"The Best Art In The World"
JIM DINE : PINOCCHIO
at PACE WILDENSTEIN GALLERY (05/05/07 – 06/09/07)
While Jim Dine is already famous for his NY “happenings” in the 60’s and for his paintings and prints, the 17 wood carved sculptures on display at pace Wildenstein this month lend new weight to his explorations of the beloved tale : Pinocchio.
The allegorical and psychological connotations of Dine’s work based on the Pinocchio fable are clearly evident. But instead of dwelling on the conceptual elements which is where many artists and critics become entangled, the more interesting aspects in this culminating series are found in the physical work itself, in the handling of massive blocks of wood, in patinas and cracks and the roughly hewn contours of these figures, in a return to sculpture that shows the marks of hand tools and chisels, rough saws, walnut burnished with linseed oil, turpentine and charred wood. There is an brut quality to this work that tears it away from fairly tale and fable. While Dine has been fascinated with Carlo Collodi’s original Pinocchio text for over twenty years, these 17 wood pieces, some of them on a monumental scale, lift the classic portrayal of rosy cheeked Pinocchio into a darker and more vicious world. In the sculpture titled Two Thieves, One Liar, which happens to be the single work that depicts a literal scene from the text, Dine has burned the wood on the fox and the cat. This charred approach creates a menacing aura through material alone. This is compounded by their posture which lends the piece elements of cartoon illustration, minus the innocence. In similar ways, the actual carving, the saw lines and the unhesitating use of vivid acrylic paint convey a sense of violence. In contrast, the more “conceptual” pieces, combining real tools such as saws and hammers, as well as a cast aluminum hoist reminiscent of an executioner’s galley, are more finished and somehow visually less interesting.
There are subtle elements of African and Mesoamerican art in these wood figures as well as possible winks at Michelangelo’s Prisoner series, in this case, Pinocchio freeing himself from half hewn tree trunks, some of which still have the bark left on. One of the more interesting works is reminiscent of a carved religious icon in unfinished relief. Half of the work is raw wood, but where the blinded face of Pinocchio emerges from this mass; acrylic reds and yellows stain the surface of his body. The colors are not applied delicately--- it looks like a bucket of house paint was used with a cheap Chinese paintbrush, and this is exactly the tone this subject demands. While this work is vaguely cartoonish, these are terrifying sculptures, in the best possible sense.
Jim Dine was born in 1935 in Ohio.
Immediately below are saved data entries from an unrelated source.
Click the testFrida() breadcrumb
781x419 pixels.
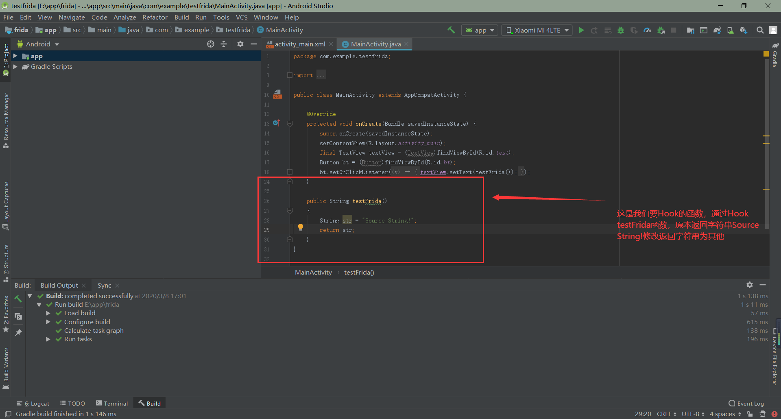(x=359, y=272)
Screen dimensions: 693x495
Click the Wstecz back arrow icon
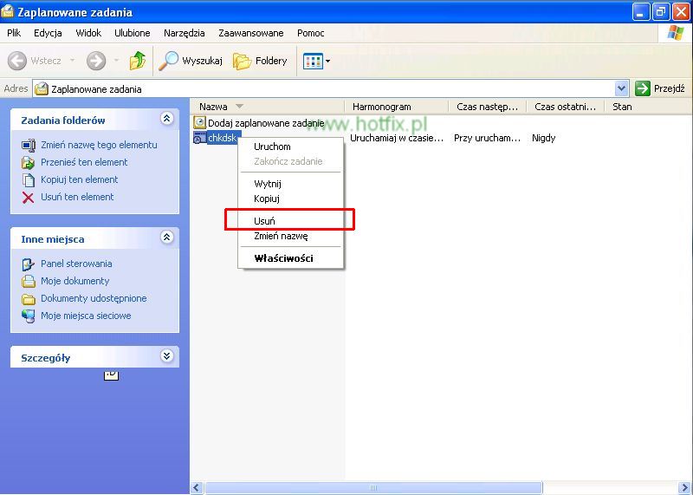pyautogui.click(x=17, y=61)
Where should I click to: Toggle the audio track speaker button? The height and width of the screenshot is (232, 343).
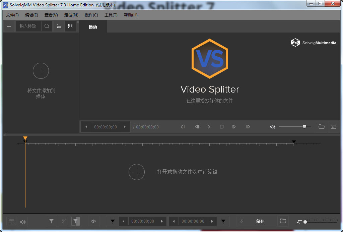click(22, 222)
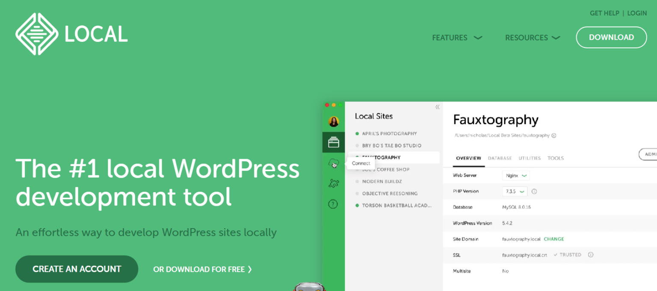The width and height of the screenshot is (657, 291).
Task: Expand the Resources dropdown menu
Action: click(x=532, y=38)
He relocated to NY in 1958 and quickly rose to fame along with other artists such as Lucas Samaras, Claes Oldenburg, Red Grooms and Allan Kaprow. He has had over 220 solo exhibitions and five large surveys or retrospectives since the late 1970’s. His work can be found in numerous collections worldwide, including The Hirshorn Museum, The Metropolitan Museum of Art, The Centre Pompidou, Paris, The MOMA and the Tate Gallery, London.
The Pinocchio exhibition is at Pace Wildenstein, 534 West 25th Street, NYC until June 9.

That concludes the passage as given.